Step 2: Create a folder of sample files
To make the example self-contained, generate three monthly files in a monthly_reports/ directory. Note the third file lists its columns in a different order — pd.concat will still align them by name:
import pandas as pd
from pathlib import Path
src = Path("monthly_reports")
src.mkdir(exist_ok=True)
pd.DataFrame({
"date": ["2024-01-31", "2024-01-31"],
"region": ["North", "South"],
"revenue": [1200.0, 980.0],
}).to_excel(src / "jan.xlsx", index=False)
pd.DataFrame({
"date": ["2024-02-29", "2024-02-29"],
"region": ["North", "West"],
"revenue": [1350.0, 720.0],
}).to_excel(src / "feb.xlsx", index=False)
# Same columns, different order
pd.DataFrame({
"revenue": [1410.0, 1010.0],
"region": ["East", "South"],
"date": ["2024-03-31", "2024-03-31"],
}).to_excel(src / "mar.xlsx", index=False)
print("Created", len(list(src.glob('*.xlsx'))), "files")
Step 3: Find the files with glob
Path.glob("*.xlsx") lists matching files. Filter out Excel's lock files (their names start with ~$) so a workbook left open in Excel does not break the run:
files = sorted(f for f in src.glob("*.xlsx") if not f.name.startswith("~$"))
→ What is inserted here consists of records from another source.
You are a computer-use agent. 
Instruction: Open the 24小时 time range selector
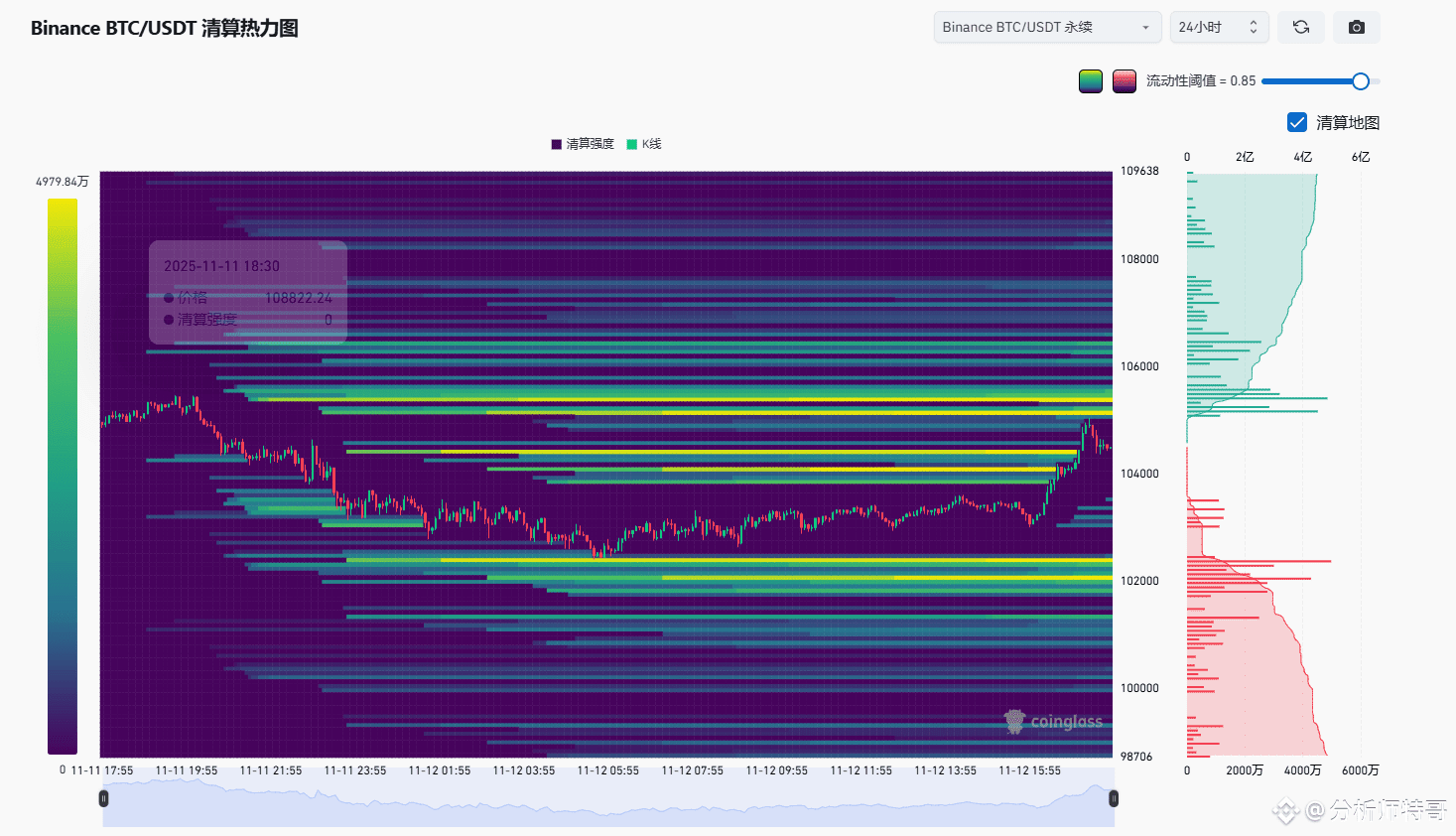coord(1218,28)
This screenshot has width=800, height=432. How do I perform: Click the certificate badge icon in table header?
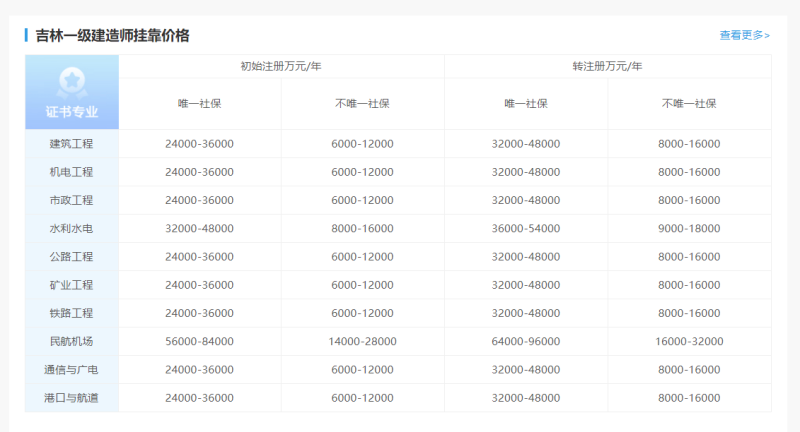(x=71, y=79)

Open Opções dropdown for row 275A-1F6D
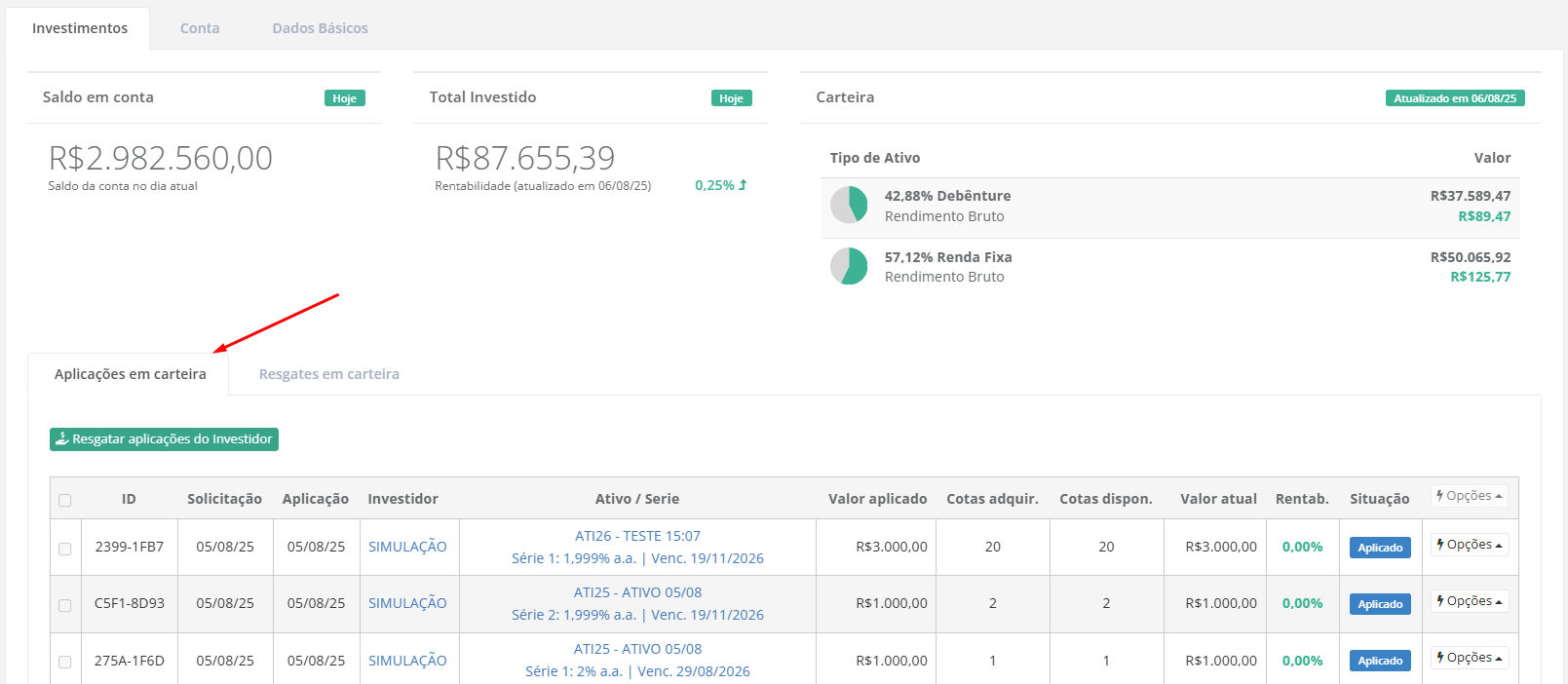1469,658
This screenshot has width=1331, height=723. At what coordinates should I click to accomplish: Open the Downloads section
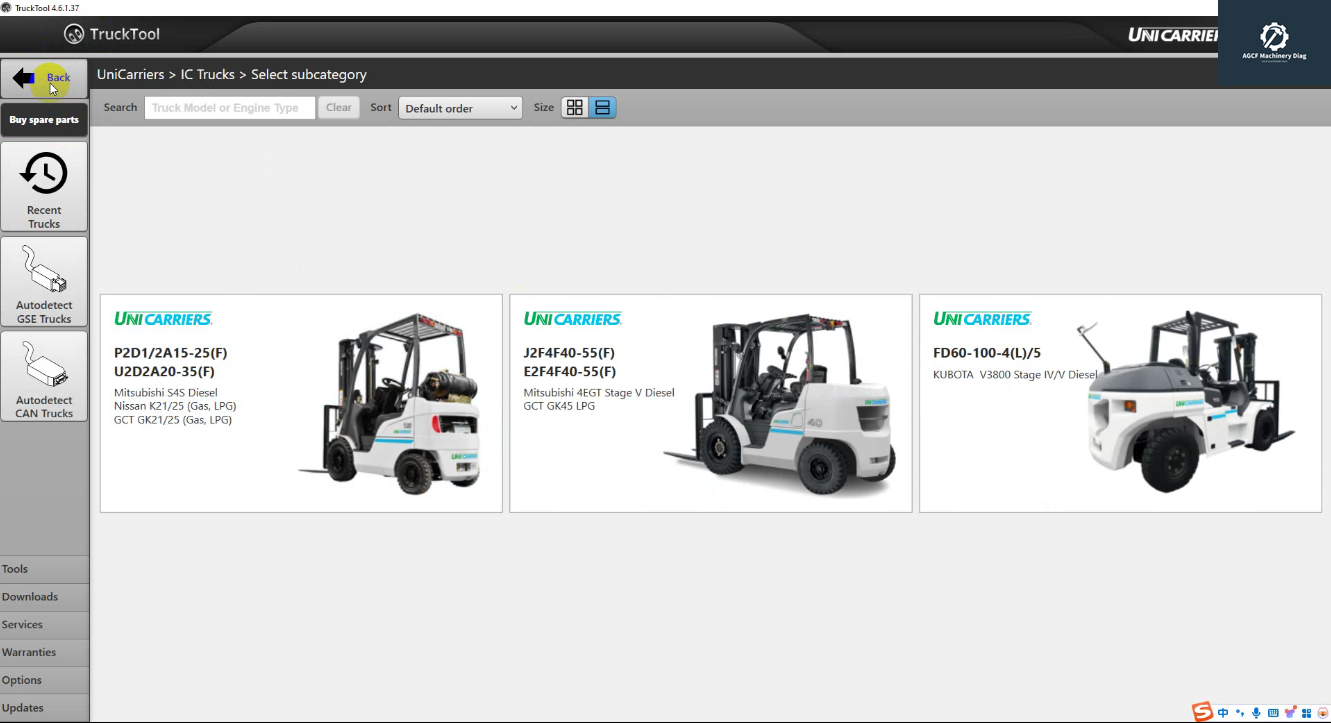pos(30,596)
print([f.name for f in files])
Step 4: Read and concatenate
Read each file into a DataFrame, collect them in a list, then pd.concat with ignore_index=True to renumber the rows. Column alignment is by name, so mar.xlsx's reordered columns slot into place:
frames = []
for f in files:
df = pd.read_excel(f, engine="openpyxl")
if not df.empty:
frames.append(df)
combined = pd.concat(frames, ignore_index=True)
print(combined)
print("Combined shape:", combined.shape)
Step 5: Track which file each row came from
A consolidated table is far more useful when each row remembers its origin. Add a source_file column as you read:
frames = []
for f in files:
df = pd.read_excel(f, engine="openpyxl")
df["source_file"] = f.name # tag every row with its origin
frames.append(df)
combined = pd.concat(frames, ignore_index=True)
print(combined[["date", "region", "revenue", "source_file"]])
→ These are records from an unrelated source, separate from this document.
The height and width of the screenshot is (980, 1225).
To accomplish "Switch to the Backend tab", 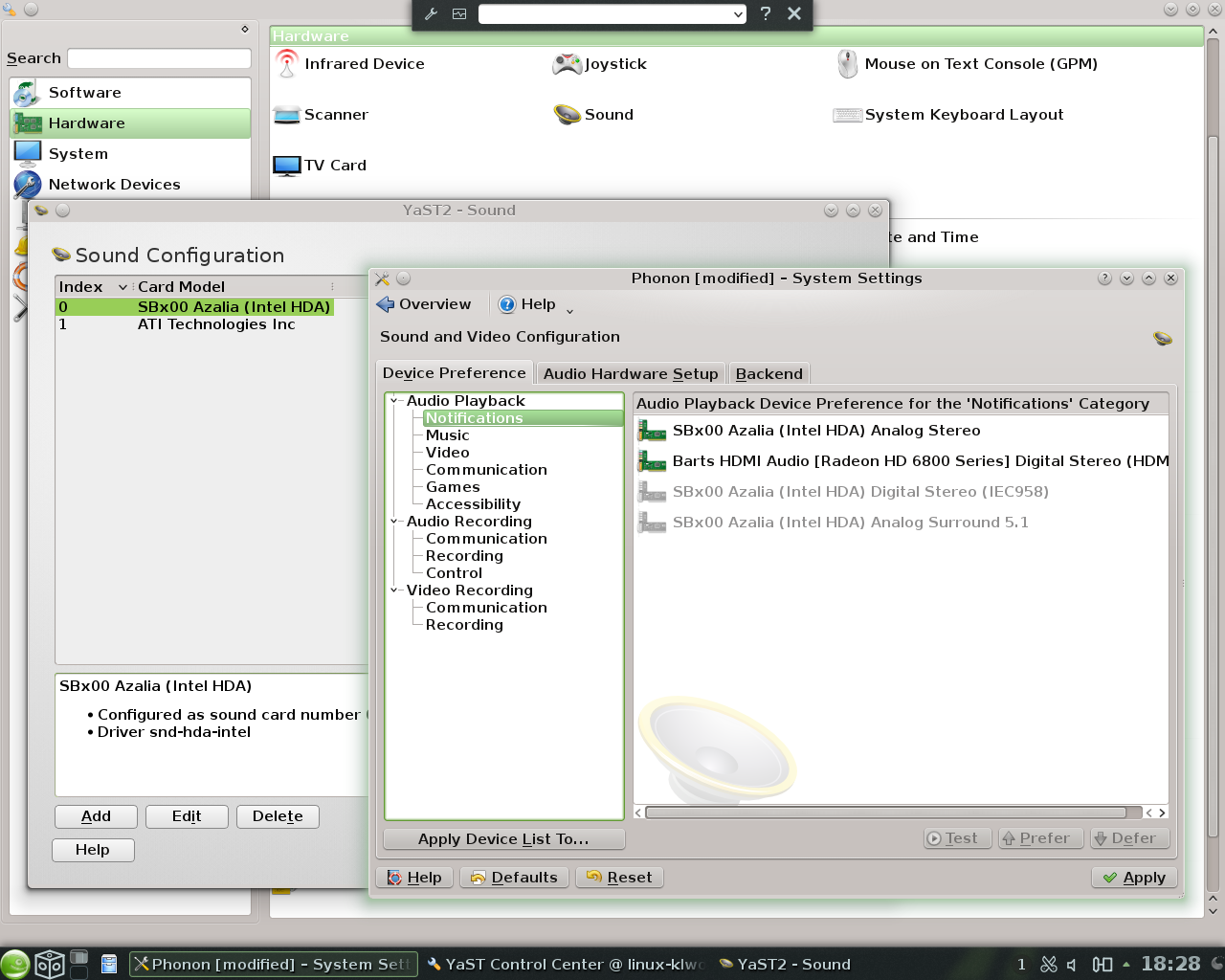I will pos(768,374).
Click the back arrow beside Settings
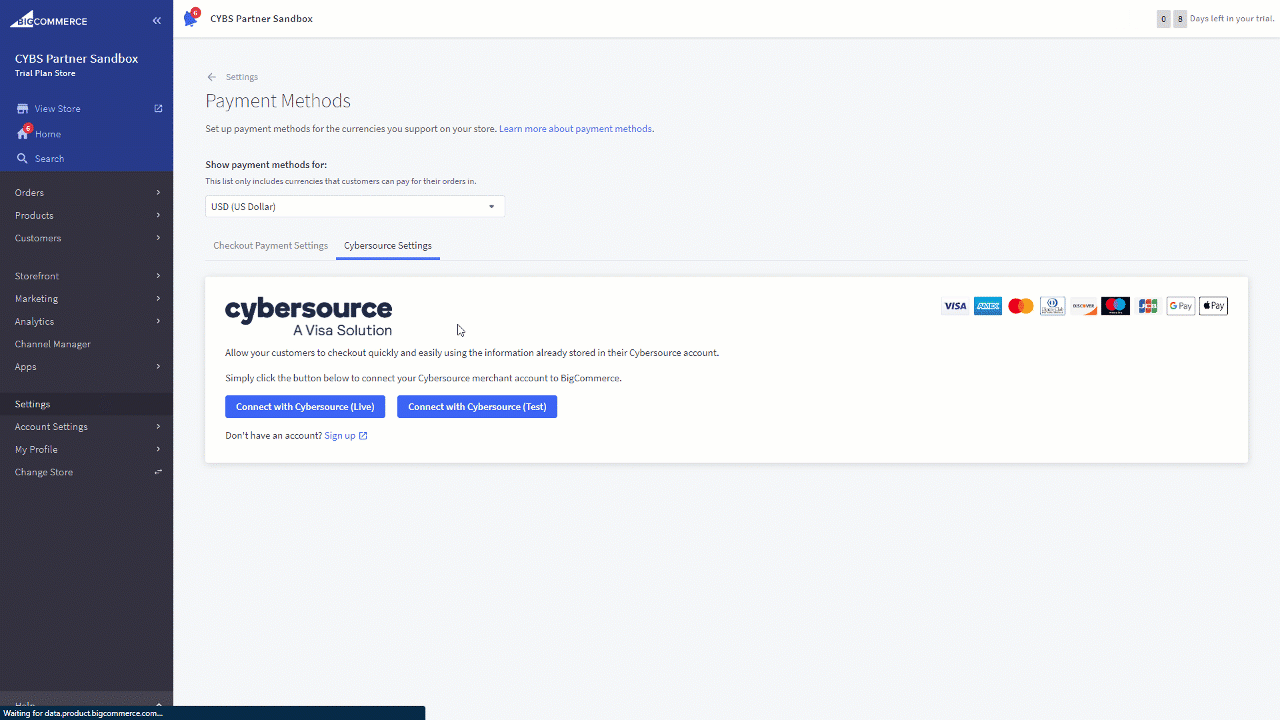 (211, 77)
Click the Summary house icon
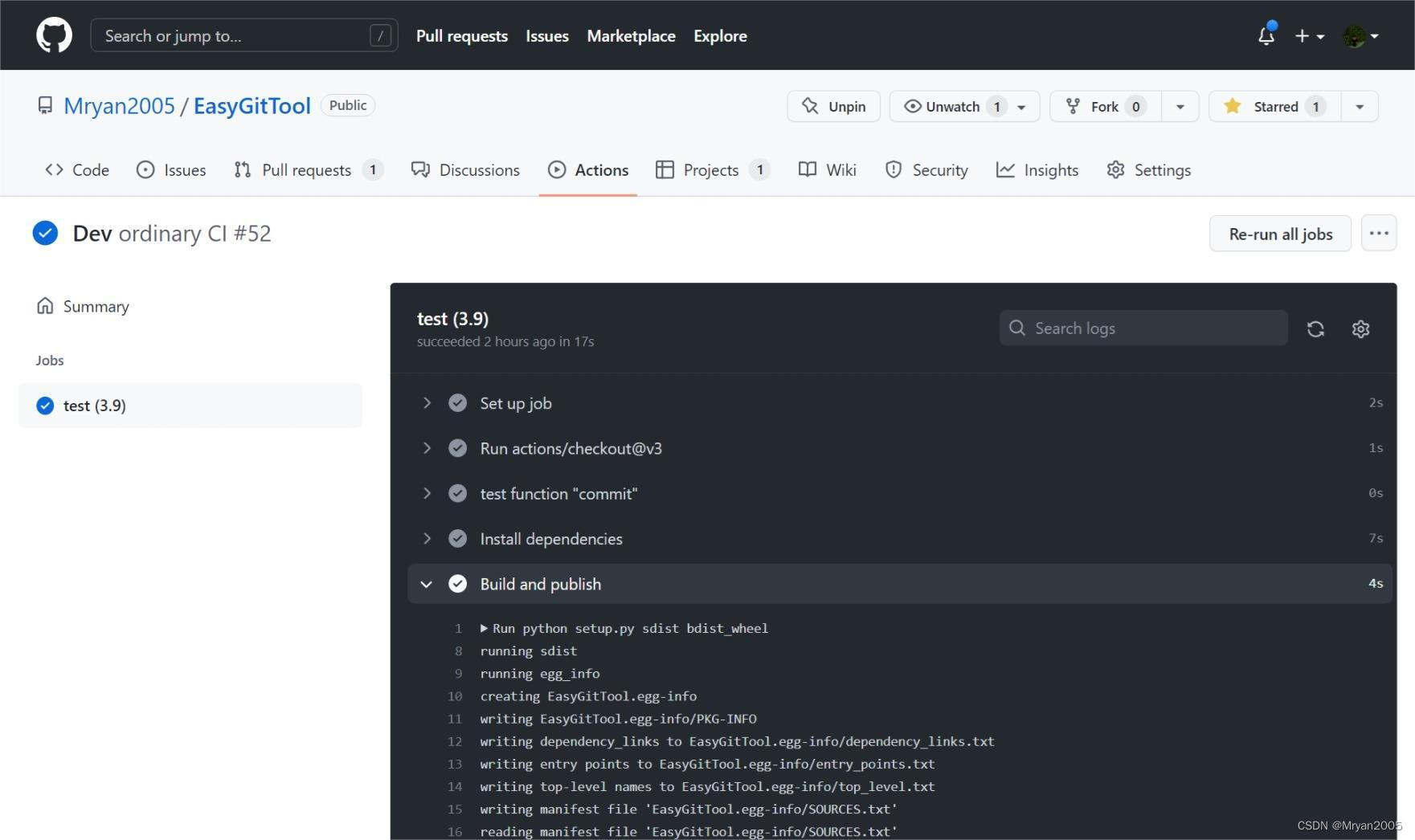 coord(45,305)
Step 6: Validate the row count
Before exporting, confirm the combined frame holds exactly as many rows as the source files did. Catching a mismatch here beats discovering missing data downstream:
expected = sum(pd.read_excel(f, engine="openpyxl").shape[0] for f in files)
assert combined.shape[0] == expected, f"Expected {expected} rows, got {combined.shape[0]}"
print(f"Row count verified: {combined.shape[0]} rows")
Step 7: Export the consolidated workbook
Write the result to a single .xlsx. Use index=False so the DataFrame's row numbers do not become a stray column:
combined.to_excel("consolidated_report.xlsx", index=False, engine="openpyxl")
print("Wrote consolidated_report.xlsx")
Handling schema drift
pd.concat aligns by column name, so a file missing a column gets NaN there, and an extra column appears for every other file as NaN. To pin the output to an exact schema, reindex after concatenating — this drops unexpected columns and guarantees column order:
master_cols = ["date", "region", "revenue", "source_file"]
combined = combined.reindex(columns=master_cols)
print("Final columns:", list(combined.columns))
If different files use different names for the same field (rev vs revenue), rename each file's columns to a canonical set with a rename map before appending it to the list.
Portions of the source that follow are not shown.